The Poetry Collection "Si Minor", 1982, by Poet Ojārs Vācietis (1933−1983)
The early 1980s were a bleakly pessimistic time in the Soviet Union, as Cold War tensions intensified the arms race and decades of mismanagement fed economic and social decline. One shining light in this darkness was the publication of “Si Minor” (Si minors) in 1982 by Latvian poet Ojārs Vācietis, a collection of humanistic yet profoundly spiritual poems deeply rooted in Latvia yet transcendingly universal. For both his literary talents and courage in speaking honestly, he is loved to this day by many Latvians.
Already with his first publications Vācietis gained great popularity for his youthful fire and directness. He then began engaging in polemical battles with the official ideology, for which he was punished by being banned from publication between 1960 and 1966.
In 1967, he returned to publication, issuing the collections “Their Address: the Taiga” (Viņu adrese – taiga) and “Breath” (Elpa). When the latter was awarded the Latvian SSR Award for Poetry, it was clear that the official attitude towards him had changed. He was showered with awards throughout the next two decades, but praise did not modify his message or style any more than repression had. He never gave up addressing social issues, but his works turned more to personal introspection and examinations of Latvia’s history.
“Si Minor”, a bold though minimalist work, is widely considered his peak. The downbeat tone and philosophical preoccupations of the collection reflects the general mood of the Latvian intelligentsia during the early 1980s, a time when previous ideals had collapsed and been discredited. The contemporary Latvian author Inga Ābele in an interview with the newspaper “Forums”, referred to “the weariness which breaks into the poems” after the intensity of his life in the decades that preceded them, concluding “it is a fire that has almost burnt out”. The poems show a particular preoccupation with time, and humanity’s relation to it – there is an existential flavour, which recalls the work of Jean-Paul Sartre.

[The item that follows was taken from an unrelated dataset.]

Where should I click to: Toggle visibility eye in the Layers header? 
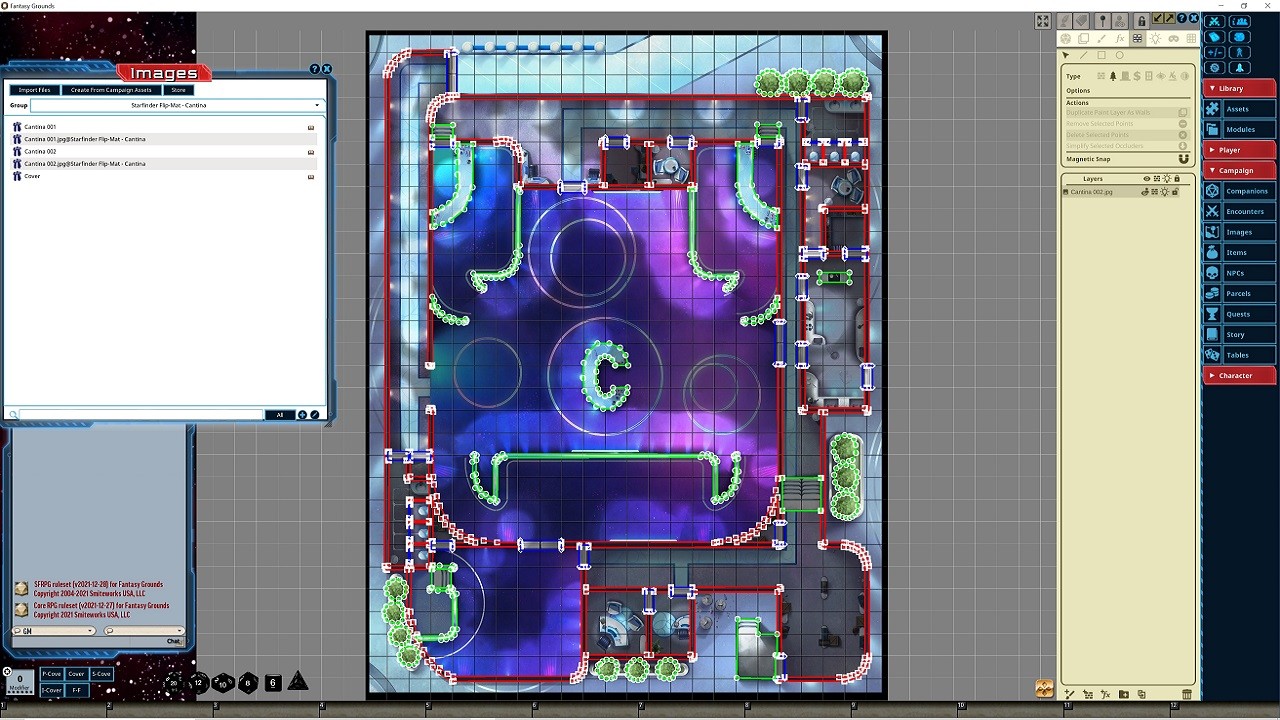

Yet for its pessimism, it was also a formally brave and inventive work, which continued and built on previous modernist innovations, in a way that set it apart in the Latvian literary scene at the time. The poems make extensive use of word games, and irony, and Vācietis displays an imaginative approach to language, frequently finding unexpected compound words and derivations (I’m going to provide some examples here).

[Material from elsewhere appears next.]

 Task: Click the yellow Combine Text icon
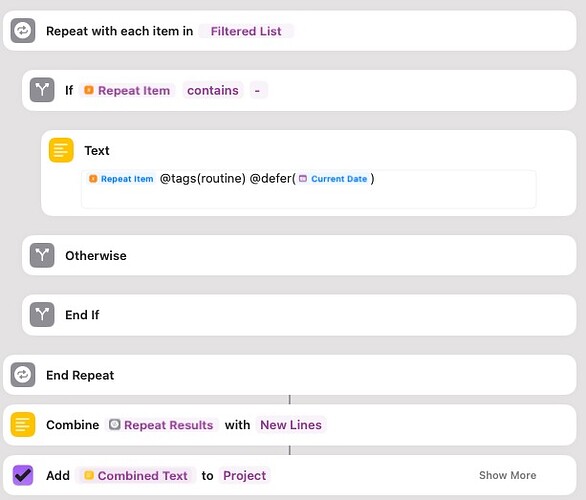23,425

The untitled introductory verses of “Si Minor” embody a hard-won optimism in spite of experience:
“When the wind moans like a starving cow,
When outside the thaw is slippery underfoot,
When coldness starts to drift toward my heart.
[..] When there is just one life,
When you are only born and die once,
I choose not to be afraid.”
A stanza from “But that was your name” (Tas taču bija tavs vārds) seems to evoke the personal and global threat of a flight from awareness into defensive hostility:
“The trees don’t greet me.
Without being aware
I carry within me today
The birds don’t greet me.
Without being aware
I carry within me today
The world doesn’t greet me.
Without being aware
I carry within me today…
There is that great…
And I am not aware.”
Perhaps the key to Vācietis’ perception is the life-enhancing awareness of mortality revealed in “Put aside”:
“When I am urged:
to put aside that argument,
put aside that decision,
put aside those doubts,
put aside that doing,
put aside today
at least until tomorrow.
Once I did as I was told
that every put aside will turn out tomorrow,
to have been un-postsponable.”
Born in Valka in northern Vidzeme, Vācietis made his life’s home in Rīga’s Pārdaugava district, where he found his muse on long walks around its old working class streets. Vācietis’ warm smile under a typical blue beret epitomised a man who found a calm place in the midst of inner and outer tempests. Vācietis described how poems “came to him” while walking besides the river, and through the lanes and parks of Āgenskalns and Torņakalns. As he once put it: “I don’t invent poetry. Poetry has invented me.”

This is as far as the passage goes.